» Pixel coordinate grounding data:
---

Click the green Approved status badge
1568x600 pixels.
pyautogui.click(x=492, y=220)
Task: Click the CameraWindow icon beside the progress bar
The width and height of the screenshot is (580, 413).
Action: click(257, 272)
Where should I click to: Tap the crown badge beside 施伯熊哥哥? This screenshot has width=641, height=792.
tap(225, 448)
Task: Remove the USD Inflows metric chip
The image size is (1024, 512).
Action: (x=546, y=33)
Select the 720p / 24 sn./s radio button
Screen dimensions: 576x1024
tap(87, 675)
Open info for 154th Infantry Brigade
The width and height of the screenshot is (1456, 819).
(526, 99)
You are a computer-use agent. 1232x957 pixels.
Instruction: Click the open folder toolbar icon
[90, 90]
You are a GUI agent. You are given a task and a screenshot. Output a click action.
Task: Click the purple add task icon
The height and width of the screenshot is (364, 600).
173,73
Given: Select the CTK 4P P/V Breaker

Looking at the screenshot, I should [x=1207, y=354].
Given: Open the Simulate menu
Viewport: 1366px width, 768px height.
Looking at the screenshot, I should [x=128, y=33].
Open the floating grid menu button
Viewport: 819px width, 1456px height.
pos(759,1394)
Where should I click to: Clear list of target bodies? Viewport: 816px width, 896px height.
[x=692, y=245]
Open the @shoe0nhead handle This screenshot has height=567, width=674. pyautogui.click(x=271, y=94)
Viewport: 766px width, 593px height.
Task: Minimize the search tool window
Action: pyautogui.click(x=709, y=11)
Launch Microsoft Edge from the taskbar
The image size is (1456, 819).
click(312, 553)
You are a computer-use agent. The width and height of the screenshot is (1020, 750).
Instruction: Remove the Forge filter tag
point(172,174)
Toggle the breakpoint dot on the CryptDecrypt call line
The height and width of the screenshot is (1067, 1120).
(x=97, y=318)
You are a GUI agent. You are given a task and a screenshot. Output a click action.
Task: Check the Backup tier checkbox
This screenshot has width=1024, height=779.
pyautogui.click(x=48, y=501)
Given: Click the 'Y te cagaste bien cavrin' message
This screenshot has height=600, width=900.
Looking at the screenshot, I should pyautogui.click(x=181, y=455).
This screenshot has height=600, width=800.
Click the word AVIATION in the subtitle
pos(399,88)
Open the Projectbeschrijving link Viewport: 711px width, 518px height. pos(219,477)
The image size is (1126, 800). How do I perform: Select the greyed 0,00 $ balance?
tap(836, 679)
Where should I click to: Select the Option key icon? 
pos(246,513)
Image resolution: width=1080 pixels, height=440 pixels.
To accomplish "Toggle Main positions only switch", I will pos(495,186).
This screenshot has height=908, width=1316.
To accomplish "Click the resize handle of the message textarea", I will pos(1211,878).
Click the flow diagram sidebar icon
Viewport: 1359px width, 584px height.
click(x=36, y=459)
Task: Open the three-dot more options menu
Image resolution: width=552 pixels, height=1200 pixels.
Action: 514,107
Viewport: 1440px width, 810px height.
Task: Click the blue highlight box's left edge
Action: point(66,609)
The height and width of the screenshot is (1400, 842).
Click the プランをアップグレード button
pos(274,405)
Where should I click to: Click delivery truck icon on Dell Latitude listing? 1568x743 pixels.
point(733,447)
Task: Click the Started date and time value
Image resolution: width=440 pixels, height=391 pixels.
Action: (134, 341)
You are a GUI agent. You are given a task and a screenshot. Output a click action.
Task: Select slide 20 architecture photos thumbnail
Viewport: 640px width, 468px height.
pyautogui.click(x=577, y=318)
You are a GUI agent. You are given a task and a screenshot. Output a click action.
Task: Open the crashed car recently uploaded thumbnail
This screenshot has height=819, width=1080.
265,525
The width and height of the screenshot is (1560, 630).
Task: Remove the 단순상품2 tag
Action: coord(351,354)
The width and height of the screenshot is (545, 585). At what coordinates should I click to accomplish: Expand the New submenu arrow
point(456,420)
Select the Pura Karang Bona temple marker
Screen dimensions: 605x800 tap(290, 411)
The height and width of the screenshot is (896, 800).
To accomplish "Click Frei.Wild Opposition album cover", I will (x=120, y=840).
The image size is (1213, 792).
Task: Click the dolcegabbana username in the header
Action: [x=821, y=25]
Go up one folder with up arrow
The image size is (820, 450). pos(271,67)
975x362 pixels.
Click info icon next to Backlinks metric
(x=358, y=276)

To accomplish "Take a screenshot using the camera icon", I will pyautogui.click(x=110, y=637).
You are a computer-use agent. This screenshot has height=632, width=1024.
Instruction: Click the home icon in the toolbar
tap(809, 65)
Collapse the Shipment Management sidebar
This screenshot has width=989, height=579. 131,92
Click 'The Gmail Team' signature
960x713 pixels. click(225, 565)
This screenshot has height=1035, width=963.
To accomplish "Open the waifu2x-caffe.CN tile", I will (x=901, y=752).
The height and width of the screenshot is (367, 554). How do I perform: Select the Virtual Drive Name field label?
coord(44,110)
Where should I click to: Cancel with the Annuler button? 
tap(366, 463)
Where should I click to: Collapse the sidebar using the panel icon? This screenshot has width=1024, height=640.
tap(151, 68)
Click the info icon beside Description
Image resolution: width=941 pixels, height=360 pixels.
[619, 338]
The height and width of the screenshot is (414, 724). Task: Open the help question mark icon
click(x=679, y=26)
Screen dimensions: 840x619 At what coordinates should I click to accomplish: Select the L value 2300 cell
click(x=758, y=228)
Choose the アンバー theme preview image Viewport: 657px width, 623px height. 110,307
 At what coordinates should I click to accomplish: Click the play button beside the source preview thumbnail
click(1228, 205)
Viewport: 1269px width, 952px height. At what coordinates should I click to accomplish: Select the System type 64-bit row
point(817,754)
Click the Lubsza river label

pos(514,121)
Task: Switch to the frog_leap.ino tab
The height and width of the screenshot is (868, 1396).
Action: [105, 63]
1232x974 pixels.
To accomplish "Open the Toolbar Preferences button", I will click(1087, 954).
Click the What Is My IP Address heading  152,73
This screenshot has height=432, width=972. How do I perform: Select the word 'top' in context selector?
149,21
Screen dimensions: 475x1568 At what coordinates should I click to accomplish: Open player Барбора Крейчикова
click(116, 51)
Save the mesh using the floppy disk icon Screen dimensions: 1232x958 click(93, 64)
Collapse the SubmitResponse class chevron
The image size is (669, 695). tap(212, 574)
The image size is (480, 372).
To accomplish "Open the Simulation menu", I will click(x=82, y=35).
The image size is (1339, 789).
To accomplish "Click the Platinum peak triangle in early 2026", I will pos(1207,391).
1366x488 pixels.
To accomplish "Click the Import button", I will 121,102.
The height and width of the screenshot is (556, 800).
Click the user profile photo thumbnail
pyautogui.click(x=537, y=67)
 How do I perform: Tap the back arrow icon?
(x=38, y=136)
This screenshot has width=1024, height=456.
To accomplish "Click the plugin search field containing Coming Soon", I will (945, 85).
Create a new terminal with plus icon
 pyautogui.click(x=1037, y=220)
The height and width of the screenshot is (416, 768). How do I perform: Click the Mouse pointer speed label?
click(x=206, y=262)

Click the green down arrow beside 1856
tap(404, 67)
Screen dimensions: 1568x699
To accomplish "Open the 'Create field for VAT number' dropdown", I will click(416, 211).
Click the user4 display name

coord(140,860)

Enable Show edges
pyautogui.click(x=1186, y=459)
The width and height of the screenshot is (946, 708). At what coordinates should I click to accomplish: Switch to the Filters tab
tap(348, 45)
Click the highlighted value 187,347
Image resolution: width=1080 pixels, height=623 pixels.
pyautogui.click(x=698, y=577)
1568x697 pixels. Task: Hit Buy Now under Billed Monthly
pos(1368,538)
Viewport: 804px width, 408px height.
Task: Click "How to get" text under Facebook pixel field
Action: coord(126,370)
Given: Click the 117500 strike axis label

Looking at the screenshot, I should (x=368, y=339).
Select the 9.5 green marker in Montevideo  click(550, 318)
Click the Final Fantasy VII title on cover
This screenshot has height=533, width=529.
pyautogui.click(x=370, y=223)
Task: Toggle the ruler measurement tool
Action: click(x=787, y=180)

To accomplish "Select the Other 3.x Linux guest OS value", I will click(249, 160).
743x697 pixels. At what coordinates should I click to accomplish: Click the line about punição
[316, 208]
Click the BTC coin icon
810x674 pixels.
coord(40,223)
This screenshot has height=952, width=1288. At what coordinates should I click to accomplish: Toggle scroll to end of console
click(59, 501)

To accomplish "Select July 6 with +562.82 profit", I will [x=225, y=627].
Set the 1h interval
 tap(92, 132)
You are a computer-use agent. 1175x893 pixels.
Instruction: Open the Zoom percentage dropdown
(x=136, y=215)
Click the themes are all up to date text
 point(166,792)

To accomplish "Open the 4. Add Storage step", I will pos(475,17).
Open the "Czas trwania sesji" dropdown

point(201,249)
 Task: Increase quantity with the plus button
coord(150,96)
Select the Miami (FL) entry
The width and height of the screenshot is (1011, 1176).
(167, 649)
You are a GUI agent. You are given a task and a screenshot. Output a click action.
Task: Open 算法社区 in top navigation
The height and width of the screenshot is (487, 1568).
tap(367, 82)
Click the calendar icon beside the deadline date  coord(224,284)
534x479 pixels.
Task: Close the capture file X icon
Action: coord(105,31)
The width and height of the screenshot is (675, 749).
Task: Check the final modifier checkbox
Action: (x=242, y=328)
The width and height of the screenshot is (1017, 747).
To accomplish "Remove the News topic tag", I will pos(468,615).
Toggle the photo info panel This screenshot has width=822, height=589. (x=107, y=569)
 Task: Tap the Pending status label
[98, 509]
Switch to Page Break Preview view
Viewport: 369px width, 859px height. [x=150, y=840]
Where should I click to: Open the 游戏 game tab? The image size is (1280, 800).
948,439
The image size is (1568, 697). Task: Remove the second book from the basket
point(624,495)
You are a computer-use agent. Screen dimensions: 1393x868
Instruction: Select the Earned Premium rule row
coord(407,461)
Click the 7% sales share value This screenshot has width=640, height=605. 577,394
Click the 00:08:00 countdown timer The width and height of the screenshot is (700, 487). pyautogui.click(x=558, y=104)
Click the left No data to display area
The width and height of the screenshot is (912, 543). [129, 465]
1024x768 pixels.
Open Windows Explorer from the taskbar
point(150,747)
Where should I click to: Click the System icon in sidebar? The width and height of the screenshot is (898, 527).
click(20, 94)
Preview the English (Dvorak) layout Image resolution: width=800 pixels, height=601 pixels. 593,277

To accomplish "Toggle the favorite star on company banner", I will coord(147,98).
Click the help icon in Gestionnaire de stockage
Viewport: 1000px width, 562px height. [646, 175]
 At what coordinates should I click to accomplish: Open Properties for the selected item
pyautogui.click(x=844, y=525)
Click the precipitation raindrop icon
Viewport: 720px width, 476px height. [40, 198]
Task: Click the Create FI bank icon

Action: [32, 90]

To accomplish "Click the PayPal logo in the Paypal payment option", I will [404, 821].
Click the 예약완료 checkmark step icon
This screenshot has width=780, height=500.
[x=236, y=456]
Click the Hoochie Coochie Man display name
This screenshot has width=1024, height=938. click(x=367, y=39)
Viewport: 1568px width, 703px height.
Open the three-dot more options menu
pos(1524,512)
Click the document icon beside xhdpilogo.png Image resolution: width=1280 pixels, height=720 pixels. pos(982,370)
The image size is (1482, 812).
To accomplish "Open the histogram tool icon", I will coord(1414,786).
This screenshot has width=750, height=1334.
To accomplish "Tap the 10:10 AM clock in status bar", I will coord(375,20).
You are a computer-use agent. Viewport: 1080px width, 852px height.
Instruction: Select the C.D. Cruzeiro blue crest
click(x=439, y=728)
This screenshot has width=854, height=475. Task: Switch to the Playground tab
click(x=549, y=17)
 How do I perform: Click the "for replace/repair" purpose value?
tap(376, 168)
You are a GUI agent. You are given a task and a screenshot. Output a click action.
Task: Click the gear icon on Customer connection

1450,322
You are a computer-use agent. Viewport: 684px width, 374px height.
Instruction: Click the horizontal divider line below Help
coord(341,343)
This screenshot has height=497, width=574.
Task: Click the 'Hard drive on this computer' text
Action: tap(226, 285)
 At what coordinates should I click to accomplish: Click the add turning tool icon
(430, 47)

---

» Task prompt:
Which lines in the data hold the string "message"? Copy each of them.

» Task solution:
Given: Click the 'Y te cagaste bien cavrin' message
To accomplish "Click the resize handle of the message textarea", I will pos(1211,878).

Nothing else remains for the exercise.